Phosphorus can exist in a dissolved or particulate form where dissolved P can adsorb onto, or complex with iron oxides to form authigenic iron-phosphate phases. These phases are redox-active and can become mobilized when environmental conditions like dissolved oxygen change. Sediment surface concentrations of total carbon, TP, organic P (OP), and inorganic P (IP) at two locations in Lake Wateree were plotted to model spatial and temporal trends in the P inventory. Phosphorus concentrations as high as 1.16 mg P/g dried sediment were detected in this system as well as seasonal variations which identified an increase in sediment OP over winter months and mobilization from the reservoir in warmer months, coincident with increased biomass presence suggesting the importance of OP in this system. Microbial turbation processes between particulate P in the overlying water column and sediments as deep as 10 cm were also identified in this system. Sediment matrices were analyzed via inductively coupled plasma-optical emission spectroscopy (ICP-OES) using analytical methods optimized and modified for interferences in environmental systems.
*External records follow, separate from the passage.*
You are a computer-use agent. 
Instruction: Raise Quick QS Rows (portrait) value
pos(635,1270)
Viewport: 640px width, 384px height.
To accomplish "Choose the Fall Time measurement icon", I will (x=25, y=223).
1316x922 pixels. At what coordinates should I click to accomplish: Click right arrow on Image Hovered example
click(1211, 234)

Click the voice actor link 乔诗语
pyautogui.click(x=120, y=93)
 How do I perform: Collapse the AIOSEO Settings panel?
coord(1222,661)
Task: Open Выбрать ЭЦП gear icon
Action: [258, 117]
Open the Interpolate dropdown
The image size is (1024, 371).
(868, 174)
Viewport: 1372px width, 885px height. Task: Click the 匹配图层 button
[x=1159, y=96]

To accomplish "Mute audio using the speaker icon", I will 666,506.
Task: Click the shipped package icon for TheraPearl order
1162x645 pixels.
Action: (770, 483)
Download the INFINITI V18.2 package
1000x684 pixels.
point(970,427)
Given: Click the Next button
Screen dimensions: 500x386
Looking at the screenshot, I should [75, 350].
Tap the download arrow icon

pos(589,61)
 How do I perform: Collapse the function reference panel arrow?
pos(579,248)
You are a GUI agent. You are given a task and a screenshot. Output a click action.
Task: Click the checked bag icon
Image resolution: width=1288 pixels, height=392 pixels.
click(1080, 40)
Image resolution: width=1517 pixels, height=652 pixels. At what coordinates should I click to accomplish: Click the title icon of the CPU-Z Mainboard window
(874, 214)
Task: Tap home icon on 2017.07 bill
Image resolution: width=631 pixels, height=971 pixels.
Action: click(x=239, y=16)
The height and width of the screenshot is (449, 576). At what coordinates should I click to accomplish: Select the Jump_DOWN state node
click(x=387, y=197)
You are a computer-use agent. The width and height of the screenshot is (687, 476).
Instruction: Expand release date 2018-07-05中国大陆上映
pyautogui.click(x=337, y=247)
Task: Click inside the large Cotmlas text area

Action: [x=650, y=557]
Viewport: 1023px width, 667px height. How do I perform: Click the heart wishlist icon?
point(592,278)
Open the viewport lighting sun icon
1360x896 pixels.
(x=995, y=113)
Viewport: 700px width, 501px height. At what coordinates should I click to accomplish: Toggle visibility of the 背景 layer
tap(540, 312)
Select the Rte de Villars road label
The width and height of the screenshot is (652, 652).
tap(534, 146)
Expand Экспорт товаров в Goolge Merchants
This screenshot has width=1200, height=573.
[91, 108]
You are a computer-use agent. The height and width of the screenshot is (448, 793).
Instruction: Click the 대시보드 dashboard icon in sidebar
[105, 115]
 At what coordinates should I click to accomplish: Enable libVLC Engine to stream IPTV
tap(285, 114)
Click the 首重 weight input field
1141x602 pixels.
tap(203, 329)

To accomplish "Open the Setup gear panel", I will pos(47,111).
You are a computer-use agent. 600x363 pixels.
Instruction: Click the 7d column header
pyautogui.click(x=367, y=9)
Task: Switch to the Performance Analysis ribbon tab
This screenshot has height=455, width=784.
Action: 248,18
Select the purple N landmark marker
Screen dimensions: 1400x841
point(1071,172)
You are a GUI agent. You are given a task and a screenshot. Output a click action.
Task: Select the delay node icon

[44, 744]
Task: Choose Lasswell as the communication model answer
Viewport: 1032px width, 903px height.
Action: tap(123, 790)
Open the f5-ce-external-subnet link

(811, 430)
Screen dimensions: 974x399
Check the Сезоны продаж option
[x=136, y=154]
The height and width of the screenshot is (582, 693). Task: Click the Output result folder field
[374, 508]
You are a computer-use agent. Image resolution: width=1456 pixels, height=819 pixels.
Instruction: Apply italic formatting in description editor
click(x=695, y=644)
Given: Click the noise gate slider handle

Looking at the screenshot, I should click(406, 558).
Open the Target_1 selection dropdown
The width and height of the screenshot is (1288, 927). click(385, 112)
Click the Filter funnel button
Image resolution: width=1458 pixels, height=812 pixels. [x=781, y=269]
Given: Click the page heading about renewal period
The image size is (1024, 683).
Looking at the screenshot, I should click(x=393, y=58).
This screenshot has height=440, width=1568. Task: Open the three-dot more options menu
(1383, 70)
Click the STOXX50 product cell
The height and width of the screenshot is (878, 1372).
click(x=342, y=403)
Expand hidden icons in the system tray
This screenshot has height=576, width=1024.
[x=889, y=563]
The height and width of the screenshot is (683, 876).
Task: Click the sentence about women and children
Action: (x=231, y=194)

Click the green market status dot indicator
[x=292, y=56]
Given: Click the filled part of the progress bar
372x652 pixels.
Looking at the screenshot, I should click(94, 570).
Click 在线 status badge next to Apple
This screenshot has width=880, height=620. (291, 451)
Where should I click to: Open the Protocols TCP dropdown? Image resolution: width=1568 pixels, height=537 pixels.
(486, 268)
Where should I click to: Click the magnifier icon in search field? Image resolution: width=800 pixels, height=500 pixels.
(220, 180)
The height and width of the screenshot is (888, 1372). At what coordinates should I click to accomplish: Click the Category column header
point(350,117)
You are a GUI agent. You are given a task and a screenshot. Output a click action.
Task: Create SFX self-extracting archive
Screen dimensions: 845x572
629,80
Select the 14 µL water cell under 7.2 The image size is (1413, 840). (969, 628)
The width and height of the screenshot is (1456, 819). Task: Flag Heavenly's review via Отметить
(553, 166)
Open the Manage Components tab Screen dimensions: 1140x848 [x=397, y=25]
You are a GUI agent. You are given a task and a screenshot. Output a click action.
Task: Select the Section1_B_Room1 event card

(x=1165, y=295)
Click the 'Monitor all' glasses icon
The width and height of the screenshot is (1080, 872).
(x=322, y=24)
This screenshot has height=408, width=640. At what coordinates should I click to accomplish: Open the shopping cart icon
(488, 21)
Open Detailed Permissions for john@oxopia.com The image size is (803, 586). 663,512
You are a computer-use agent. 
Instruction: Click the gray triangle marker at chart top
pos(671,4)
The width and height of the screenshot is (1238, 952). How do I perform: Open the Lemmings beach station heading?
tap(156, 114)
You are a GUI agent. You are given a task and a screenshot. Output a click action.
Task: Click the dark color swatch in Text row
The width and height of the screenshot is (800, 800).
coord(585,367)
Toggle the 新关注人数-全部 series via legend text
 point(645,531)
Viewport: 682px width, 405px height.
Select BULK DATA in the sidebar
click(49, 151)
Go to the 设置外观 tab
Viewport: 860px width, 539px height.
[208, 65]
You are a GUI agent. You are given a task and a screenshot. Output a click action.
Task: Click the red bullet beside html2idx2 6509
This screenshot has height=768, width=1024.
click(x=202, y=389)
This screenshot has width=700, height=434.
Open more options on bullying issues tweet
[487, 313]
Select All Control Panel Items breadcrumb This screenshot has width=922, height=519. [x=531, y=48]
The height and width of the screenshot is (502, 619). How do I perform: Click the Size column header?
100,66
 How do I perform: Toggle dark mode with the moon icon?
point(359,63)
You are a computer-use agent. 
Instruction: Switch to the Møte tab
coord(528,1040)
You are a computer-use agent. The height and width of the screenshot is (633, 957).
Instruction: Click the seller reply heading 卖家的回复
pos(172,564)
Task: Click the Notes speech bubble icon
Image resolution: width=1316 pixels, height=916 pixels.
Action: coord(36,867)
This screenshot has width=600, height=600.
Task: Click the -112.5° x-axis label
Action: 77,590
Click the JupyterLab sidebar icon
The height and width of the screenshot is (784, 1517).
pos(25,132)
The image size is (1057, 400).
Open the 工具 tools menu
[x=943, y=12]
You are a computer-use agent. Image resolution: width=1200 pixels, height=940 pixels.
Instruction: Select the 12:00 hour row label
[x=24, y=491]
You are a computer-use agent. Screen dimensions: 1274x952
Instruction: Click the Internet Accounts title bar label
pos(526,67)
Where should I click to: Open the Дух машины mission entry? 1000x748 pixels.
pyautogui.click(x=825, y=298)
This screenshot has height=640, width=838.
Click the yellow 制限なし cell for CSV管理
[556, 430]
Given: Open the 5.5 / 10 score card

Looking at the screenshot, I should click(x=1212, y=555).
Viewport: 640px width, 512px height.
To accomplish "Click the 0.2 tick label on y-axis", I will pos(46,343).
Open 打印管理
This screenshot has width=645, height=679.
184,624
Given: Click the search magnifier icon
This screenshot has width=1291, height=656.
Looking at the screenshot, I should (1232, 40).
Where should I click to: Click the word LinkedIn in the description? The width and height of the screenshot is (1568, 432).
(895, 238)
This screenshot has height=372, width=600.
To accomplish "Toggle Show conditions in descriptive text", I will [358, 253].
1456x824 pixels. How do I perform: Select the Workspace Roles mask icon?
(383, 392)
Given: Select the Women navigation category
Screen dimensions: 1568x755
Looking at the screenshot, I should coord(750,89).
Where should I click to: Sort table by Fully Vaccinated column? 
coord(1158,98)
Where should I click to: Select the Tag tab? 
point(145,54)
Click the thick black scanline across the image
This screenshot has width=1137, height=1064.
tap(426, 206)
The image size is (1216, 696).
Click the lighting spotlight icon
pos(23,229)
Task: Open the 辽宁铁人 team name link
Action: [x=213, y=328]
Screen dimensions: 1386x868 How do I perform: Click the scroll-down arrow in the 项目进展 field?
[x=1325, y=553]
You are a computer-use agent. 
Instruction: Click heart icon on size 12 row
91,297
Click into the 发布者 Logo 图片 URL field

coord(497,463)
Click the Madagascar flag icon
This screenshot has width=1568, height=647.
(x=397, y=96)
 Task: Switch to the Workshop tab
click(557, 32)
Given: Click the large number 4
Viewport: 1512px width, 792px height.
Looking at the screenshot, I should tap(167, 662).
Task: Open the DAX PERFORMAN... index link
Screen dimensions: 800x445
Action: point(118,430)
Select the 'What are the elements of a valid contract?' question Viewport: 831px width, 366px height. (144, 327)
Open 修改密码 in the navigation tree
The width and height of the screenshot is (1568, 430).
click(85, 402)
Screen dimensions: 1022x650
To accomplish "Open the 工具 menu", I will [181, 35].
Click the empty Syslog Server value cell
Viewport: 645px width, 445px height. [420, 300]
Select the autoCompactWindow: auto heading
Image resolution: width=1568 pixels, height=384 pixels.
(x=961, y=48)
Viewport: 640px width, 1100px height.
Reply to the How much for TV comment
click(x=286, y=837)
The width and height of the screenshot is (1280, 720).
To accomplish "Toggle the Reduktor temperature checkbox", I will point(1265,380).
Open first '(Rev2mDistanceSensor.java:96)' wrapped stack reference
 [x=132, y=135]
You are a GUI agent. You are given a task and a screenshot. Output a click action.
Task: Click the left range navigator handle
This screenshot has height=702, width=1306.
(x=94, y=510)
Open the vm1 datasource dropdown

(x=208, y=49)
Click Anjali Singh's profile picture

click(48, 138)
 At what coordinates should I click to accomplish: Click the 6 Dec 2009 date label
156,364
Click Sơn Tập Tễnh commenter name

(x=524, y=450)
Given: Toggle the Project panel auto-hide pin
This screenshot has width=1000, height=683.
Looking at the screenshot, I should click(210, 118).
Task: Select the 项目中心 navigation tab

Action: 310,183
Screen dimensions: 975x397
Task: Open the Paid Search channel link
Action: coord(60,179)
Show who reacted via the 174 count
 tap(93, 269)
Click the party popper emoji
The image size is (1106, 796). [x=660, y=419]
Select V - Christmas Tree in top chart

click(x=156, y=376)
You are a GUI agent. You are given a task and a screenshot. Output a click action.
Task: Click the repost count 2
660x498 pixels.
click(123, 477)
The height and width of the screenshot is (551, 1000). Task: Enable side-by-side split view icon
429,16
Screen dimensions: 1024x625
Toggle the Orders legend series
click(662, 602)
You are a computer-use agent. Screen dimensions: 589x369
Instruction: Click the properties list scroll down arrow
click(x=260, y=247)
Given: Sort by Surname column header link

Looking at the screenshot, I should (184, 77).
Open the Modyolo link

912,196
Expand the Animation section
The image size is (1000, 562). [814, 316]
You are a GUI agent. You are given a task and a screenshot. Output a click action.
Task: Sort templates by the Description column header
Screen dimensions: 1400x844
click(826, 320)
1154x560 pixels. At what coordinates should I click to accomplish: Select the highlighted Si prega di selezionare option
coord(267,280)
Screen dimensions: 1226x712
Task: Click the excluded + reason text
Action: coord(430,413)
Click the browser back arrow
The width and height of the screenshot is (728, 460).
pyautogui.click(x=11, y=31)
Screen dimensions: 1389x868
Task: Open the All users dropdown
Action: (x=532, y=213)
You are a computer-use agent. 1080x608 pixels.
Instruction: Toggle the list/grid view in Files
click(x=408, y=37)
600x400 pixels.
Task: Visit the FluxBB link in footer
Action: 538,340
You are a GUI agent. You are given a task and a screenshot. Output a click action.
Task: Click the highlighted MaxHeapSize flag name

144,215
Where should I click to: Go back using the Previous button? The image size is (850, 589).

A two-step sequential extraction method for labile iron oxides in sediments was used to investigate the cycling between reducible iron oxide minerals and associated P phases. It was determined that more than 60% of the TP reservoir in the sediments at Lake Wateree cycled with a reducible iron phase. This study also suggested that sediments with higher concentrations of hydroxylamine extractable iron phases were more susceptible to benthic HAB proliferation. Ultimately this study elucidated dominant mechanisms for P bioavailability in benthic HAB systems where recycled bioavailable P from algal detritus sustained bloom proliferation. This study also demonstrated that labile iron oxide phases catalyzed the recycling of OP where algal mats controlled environmental conditions for these processes.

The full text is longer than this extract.